What the exercise asks: Beneath this instruction is a block of data; output from it exactly the lines that run from the one containing "Where should I click to: Click Driver" through the one containing "This screenshot has width=702, height=589.", inclusive.

──────── Given data ────────

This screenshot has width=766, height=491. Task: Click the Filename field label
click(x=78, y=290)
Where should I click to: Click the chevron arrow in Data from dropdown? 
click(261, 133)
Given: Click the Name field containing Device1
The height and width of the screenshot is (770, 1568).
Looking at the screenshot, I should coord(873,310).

────────
──────── Given data ────────

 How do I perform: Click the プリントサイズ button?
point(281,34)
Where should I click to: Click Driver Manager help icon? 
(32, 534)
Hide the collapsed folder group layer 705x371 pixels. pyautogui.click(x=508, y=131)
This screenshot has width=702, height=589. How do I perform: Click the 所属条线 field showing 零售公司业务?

────────

Task response:
Where should I click to: Click Driver Manager help icon? 
(32, 534)
Hide the collapsed folder group layer 705x371 pixels. pyautogui.click(x=508, y=131)
This screenshot has width=702, height=589. How do I perform: Click the 所属条线 field showing 零售公司业务?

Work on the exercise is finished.